Source records:
________________________________________

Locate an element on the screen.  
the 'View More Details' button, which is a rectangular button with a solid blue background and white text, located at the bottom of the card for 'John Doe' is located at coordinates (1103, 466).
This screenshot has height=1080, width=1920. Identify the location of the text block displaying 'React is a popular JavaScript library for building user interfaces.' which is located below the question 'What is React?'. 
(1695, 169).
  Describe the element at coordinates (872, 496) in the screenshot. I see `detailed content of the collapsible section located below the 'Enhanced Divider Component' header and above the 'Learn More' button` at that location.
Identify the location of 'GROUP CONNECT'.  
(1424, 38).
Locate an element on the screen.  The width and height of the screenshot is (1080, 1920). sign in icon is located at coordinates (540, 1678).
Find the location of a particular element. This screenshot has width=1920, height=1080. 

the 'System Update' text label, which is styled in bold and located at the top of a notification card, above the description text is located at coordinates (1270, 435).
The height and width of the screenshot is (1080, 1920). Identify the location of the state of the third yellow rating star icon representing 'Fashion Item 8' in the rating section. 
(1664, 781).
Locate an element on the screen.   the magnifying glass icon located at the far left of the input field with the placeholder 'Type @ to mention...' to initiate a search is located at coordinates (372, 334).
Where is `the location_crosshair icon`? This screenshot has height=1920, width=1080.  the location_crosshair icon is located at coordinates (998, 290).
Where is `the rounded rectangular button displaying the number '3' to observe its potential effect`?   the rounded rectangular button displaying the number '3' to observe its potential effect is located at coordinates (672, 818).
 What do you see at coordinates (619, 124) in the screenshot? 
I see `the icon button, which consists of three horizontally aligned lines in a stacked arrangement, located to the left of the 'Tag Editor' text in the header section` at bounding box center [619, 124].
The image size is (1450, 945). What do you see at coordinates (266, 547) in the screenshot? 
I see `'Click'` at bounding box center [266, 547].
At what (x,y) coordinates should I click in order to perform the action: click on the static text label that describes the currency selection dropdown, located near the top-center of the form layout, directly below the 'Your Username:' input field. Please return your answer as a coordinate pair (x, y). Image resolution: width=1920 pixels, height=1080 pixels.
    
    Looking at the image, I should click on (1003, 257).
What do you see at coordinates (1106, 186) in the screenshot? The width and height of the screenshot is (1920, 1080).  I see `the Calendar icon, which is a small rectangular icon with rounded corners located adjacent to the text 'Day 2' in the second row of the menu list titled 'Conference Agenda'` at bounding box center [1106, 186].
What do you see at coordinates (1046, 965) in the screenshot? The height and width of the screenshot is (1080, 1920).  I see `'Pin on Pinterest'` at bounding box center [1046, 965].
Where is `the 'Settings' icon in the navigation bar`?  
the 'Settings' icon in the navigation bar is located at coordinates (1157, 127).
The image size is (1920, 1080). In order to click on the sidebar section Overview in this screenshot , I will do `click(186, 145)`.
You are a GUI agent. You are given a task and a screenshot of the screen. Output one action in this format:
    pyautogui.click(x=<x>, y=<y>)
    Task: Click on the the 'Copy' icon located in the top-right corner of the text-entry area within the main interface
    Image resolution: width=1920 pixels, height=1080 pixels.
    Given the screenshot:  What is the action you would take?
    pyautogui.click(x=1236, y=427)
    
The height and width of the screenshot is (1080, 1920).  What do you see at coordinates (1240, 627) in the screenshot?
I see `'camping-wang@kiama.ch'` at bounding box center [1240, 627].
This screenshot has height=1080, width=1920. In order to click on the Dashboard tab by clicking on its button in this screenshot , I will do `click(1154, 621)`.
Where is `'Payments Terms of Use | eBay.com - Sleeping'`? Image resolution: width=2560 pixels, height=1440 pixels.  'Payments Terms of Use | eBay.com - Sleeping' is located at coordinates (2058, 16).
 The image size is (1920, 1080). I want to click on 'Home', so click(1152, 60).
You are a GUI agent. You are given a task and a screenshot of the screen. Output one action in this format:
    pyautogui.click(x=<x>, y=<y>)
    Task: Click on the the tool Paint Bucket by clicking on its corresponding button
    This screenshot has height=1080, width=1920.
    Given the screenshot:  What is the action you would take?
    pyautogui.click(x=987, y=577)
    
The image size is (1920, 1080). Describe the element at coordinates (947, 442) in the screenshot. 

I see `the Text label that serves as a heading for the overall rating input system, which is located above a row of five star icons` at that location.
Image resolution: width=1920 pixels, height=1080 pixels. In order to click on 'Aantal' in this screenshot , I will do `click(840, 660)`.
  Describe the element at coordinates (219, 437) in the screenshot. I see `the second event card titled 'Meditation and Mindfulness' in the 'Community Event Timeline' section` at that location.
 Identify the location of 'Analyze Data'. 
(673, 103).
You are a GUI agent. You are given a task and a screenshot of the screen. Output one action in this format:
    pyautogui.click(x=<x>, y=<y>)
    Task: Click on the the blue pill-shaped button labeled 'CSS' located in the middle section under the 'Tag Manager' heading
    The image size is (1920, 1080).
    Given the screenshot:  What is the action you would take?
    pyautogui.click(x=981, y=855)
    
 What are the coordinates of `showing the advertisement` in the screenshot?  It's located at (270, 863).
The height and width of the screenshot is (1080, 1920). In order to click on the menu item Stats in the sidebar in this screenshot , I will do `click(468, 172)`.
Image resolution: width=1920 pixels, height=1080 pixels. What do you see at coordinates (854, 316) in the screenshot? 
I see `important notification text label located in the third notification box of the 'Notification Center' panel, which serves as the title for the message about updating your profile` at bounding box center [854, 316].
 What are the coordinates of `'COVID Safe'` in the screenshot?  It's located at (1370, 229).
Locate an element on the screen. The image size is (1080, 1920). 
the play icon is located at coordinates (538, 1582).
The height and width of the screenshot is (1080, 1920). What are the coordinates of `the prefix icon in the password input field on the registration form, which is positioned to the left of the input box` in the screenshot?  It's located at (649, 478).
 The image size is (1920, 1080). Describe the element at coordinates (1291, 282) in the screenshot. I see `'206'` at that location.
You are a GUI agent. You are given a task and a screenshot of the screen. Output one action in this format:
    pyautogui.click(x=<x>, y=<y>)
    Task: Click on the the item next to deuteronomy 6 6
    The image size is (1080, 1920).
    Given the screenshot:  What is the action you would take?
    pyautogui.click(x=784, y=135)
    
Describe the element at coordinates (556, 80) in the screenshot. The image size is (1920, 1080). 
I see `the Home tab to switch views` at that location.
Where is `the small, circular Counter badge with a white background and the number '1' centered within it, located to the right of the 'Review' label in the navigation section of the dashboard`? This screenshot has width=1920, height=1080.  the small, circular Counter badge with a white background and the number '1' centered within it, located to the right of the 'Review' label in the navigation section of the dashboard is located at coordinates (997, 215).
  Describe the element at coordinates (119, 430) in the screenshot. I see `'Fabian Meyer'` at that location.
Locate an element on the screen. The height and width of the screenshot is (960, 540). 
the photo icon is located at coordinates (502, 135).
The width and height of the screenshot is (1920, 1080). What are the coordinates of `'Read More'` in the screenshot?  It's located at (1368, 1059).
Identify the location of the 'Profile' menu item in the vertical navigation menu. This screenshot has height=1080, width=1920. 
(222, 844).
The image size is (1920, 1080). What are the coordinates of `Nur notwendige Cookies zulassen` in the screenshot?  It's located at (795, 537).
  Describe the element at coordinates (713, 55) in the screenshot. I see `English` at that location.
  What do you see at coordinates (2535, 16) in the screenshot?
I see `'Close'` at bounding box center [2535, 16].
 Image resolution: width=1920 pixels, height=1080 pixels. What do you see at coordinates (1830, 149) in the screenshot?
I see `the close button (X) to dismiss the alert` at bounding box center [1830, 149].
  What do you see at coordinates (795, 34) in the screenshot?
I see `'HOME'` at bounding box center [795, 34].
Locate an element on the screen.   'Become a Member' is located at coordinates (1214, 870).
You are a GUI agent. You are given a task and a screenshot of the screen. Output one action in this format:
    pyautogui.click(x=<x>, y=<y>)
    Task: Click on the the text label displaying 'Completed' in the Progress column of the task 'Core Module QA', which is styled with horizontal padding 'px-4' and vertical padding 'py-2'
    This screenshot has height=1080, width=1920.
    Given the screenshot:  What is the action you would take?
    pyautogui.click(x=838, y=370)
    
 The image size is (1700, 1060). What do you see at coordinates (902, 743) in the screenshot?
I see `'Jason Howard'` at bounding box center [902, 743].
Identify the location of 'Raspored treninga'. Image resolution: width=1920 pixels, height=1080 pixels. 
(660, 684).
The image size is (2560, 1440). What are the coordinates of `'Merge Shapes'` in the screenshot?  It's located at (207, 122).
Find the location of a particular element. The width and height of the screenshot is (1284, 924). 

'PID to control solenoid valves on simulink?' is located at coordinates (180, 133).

________________________________________

### Written exercise:
Convert the lines of the records into a JSON list of strings, one string per line, starting at the line that contains "Identify the location of 'Raspored" and ending at the last line of the records. Leave blank lines out.

### Response to this exercise:
[
  "Identify the location of 'Raspored treninga'. Image resolution: width=1920 pixels, height=1080 pixels. ",
  "(660, 684).",
  "The image size is (2560, 1440). What are the coordinates of `'Merge Shapes'` in the screenshot?  It's located at (207, 122).",
  "Find the location of a particular element. The width and height of the screenshot is (1284, 924). ",
  "'PID to control solenoid valves on simulink?' is located at coordinates (180, 133)."
]